▶ [Task prompt] Render the stretch from the start of the items through the line containing "tap(750, 140)" as a JSON list of strings, one string per line, omitting blank lines and leaving out the pictures.

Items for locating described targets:
• • • • •
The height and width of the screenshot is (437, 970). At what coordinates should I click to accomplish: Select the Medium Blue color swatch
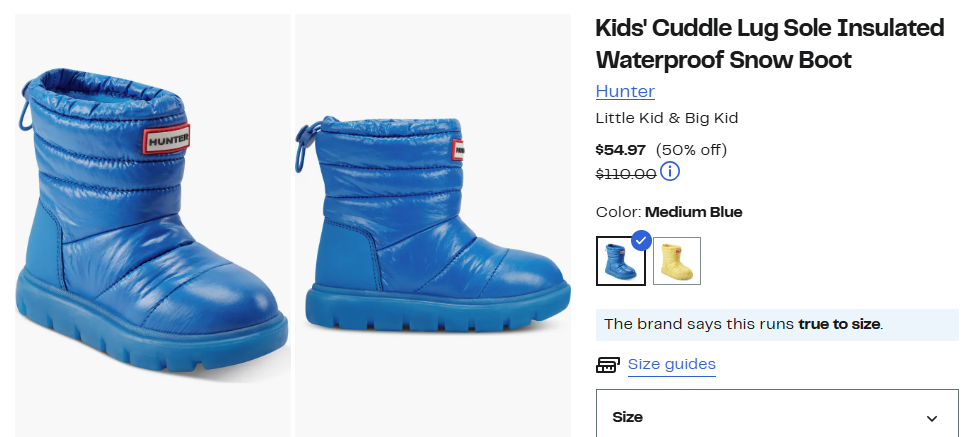point(620,261)
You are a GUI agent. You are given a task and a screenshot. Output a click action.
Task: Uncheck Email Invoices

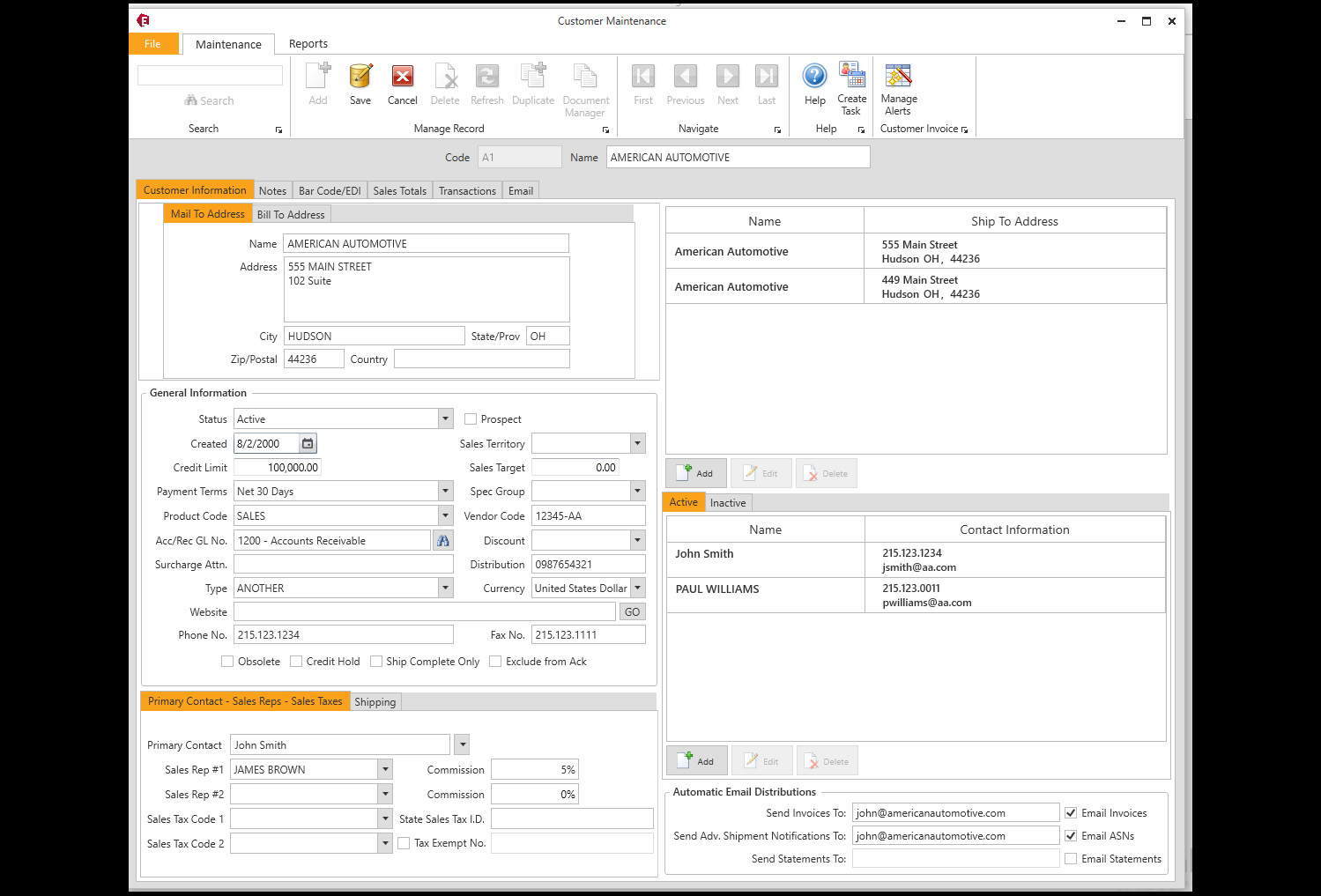click(1071, 812)
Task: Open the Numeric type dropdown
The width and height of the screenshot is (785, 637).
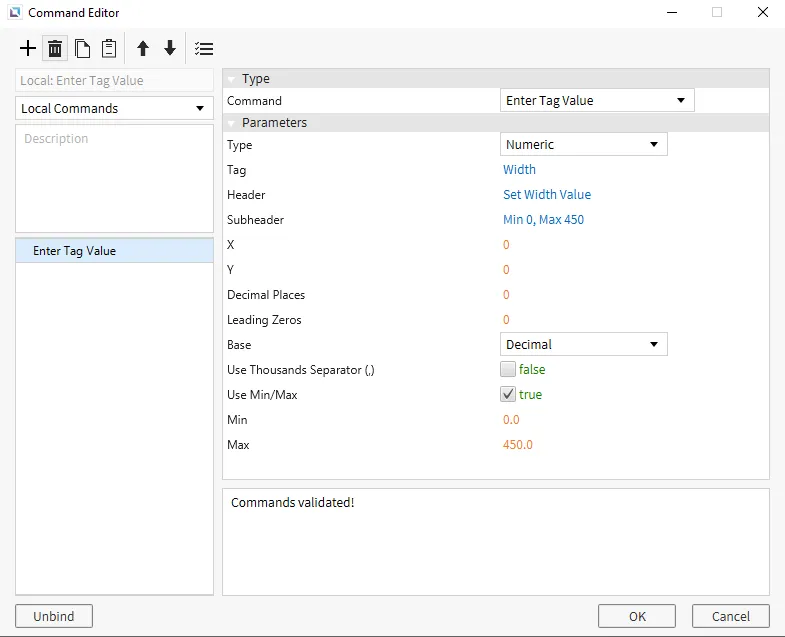Action: point(583,145)
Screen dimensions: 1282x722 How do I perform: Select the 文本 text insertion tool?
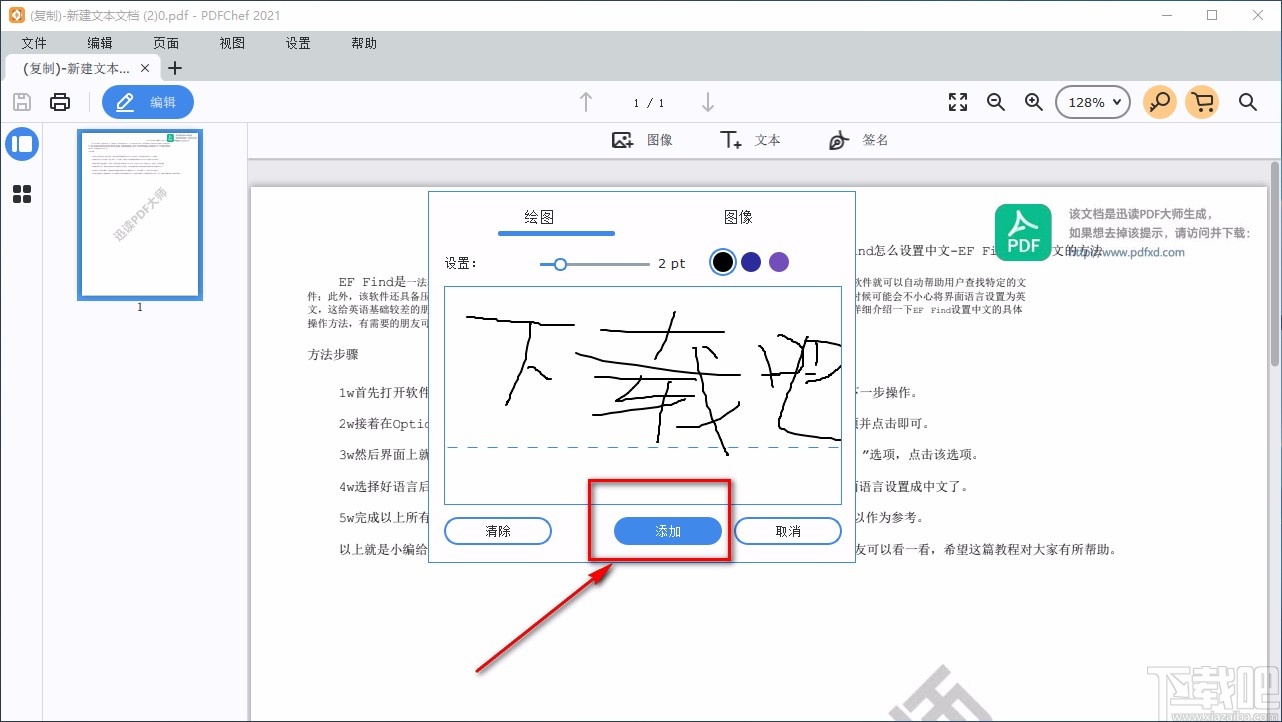tap(750, 140)
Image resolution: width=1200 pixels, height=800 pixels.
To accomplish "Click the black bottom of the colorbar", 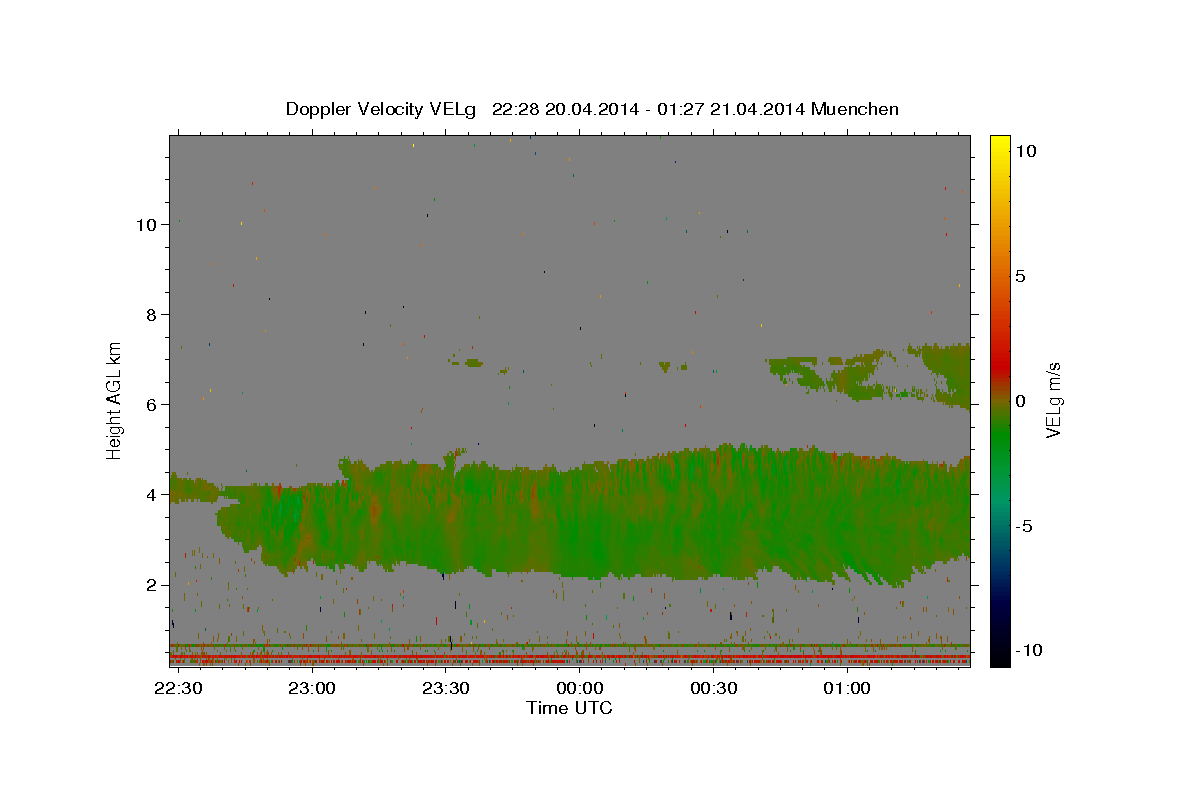I will pos(999,658).
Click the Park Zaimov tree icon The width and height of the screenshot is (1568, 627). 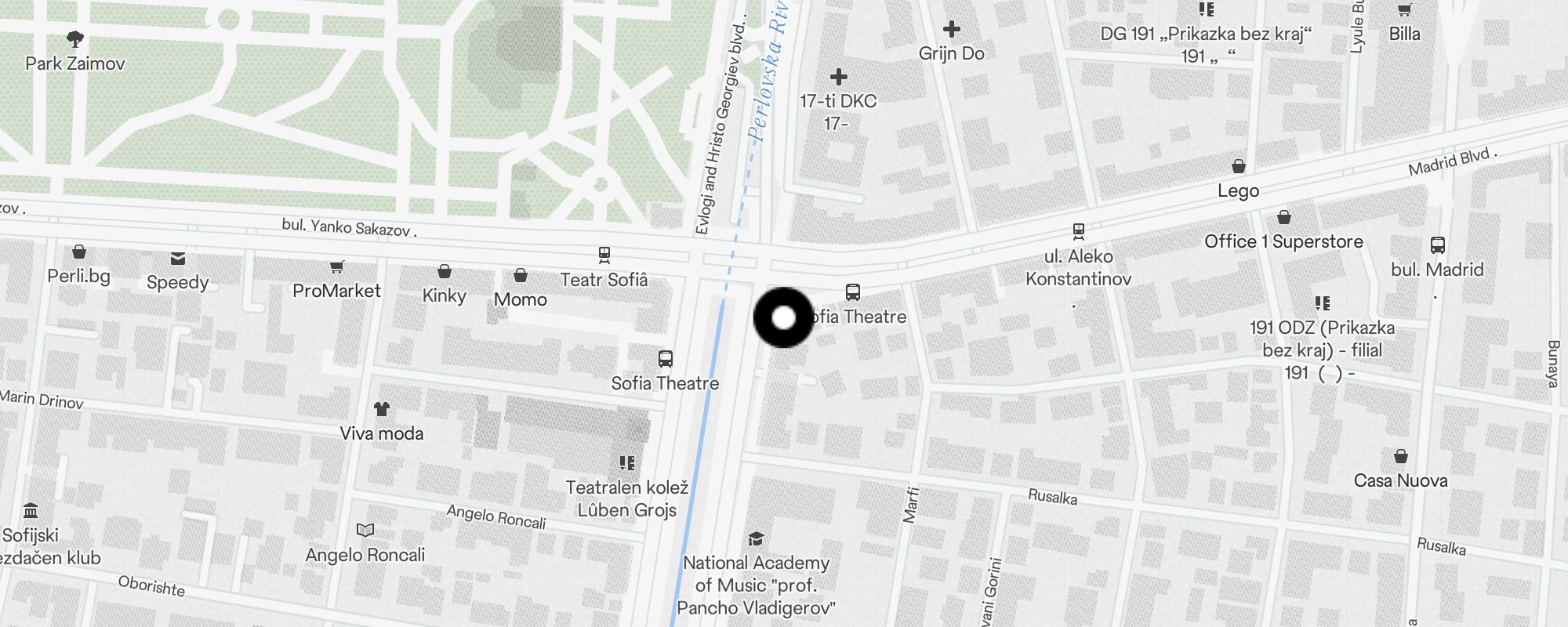[x=75, y=38]
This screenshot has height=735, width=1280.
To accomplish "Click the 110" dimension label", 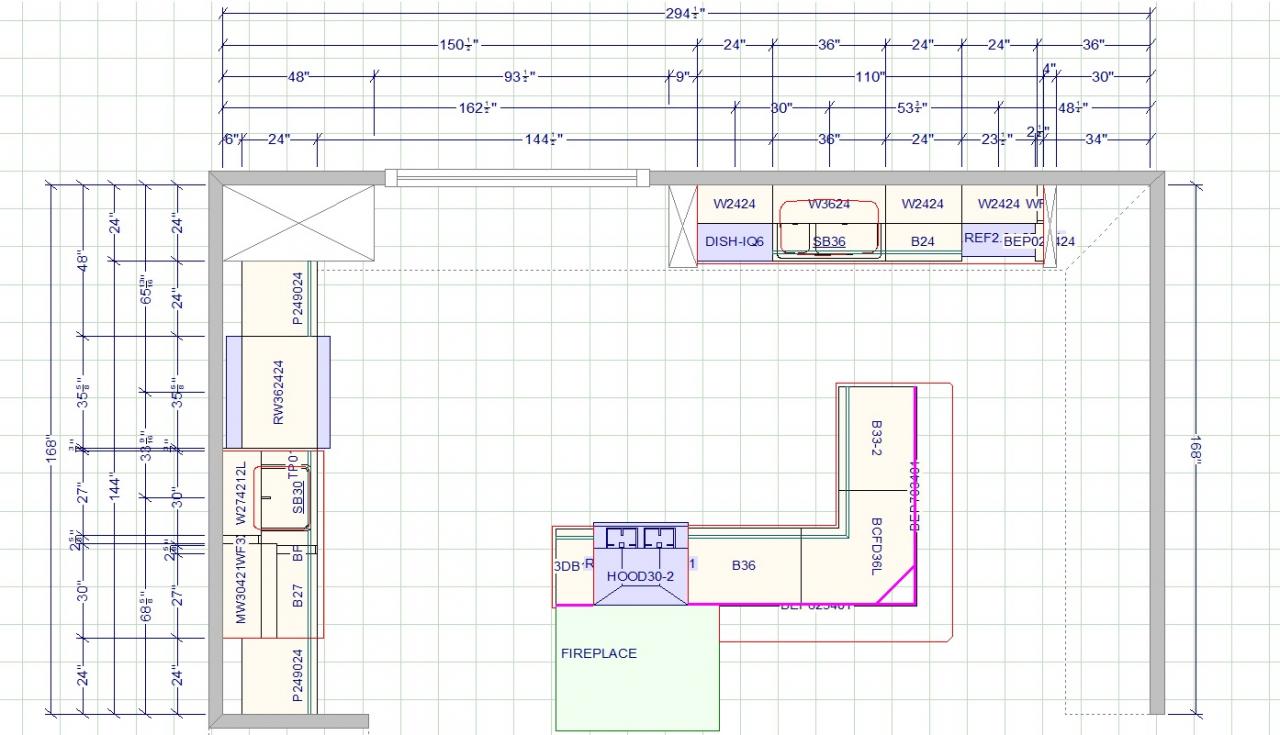I will [869, 77].
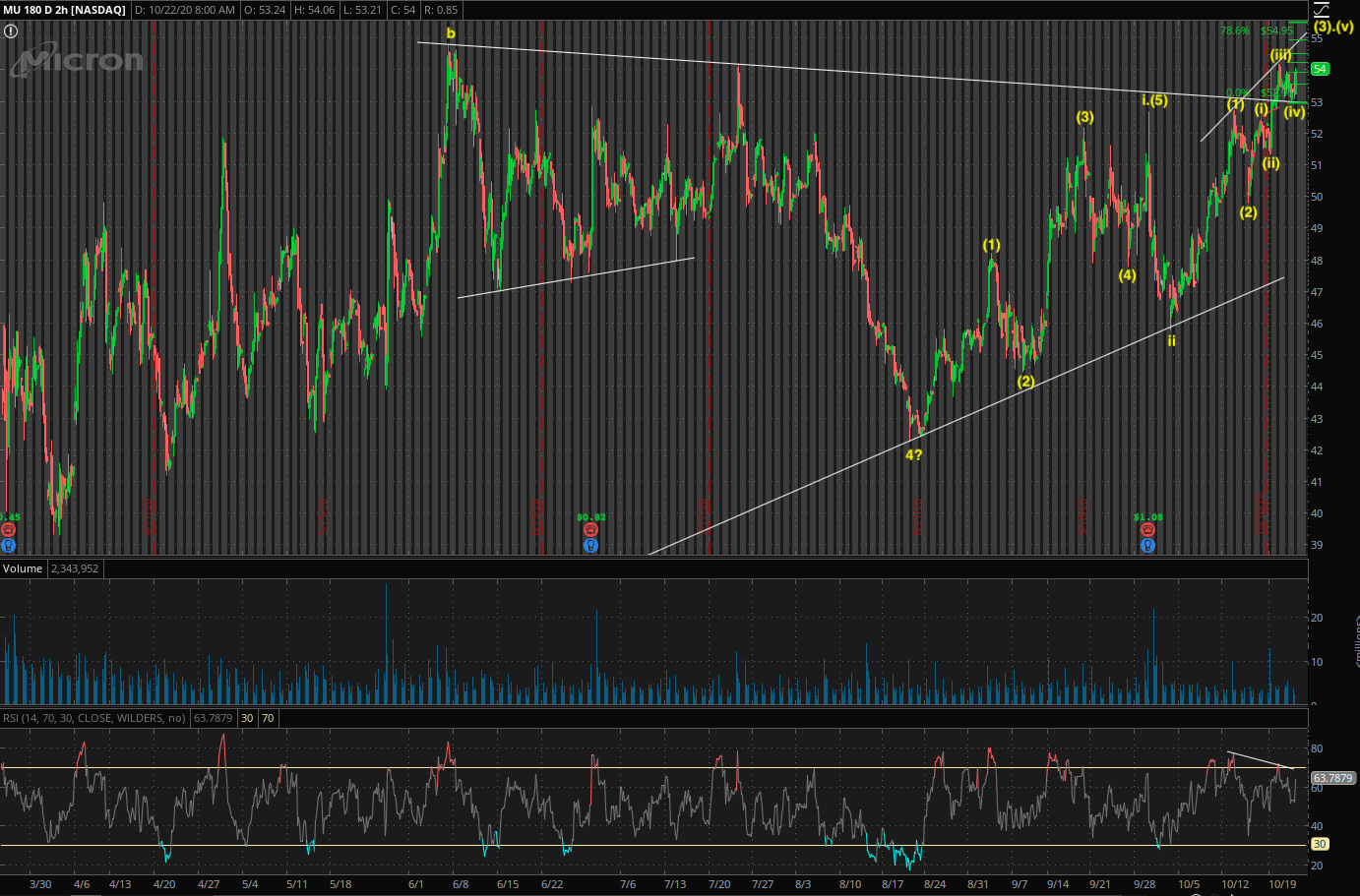
Task: Click the RSI oversold 30 axis bubble
Action: (x=1320, y=844)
• • • • •
▶ [Result below]
[
  "The height and width of the screenshot is (437, 970). At what coordinates should I click to accomplish: Select the Medium Blue color swatch",
  "point(620,261)",
  "You are a GUI agent. You are given a task and a screenshot. Output a click action.",
  "Task: Uncheck Email Invoices",
  "click(1071, 812)",
  "Task: Open the Numeric type dropdown",
  "The width and height of the screenshot is (785, 637).",
  "Action: point(583,145)",
  "Screen dimensions: 1282x722 How do I perform: Select the 文本 text insertion tool?",
  "tap(750, 140)"
]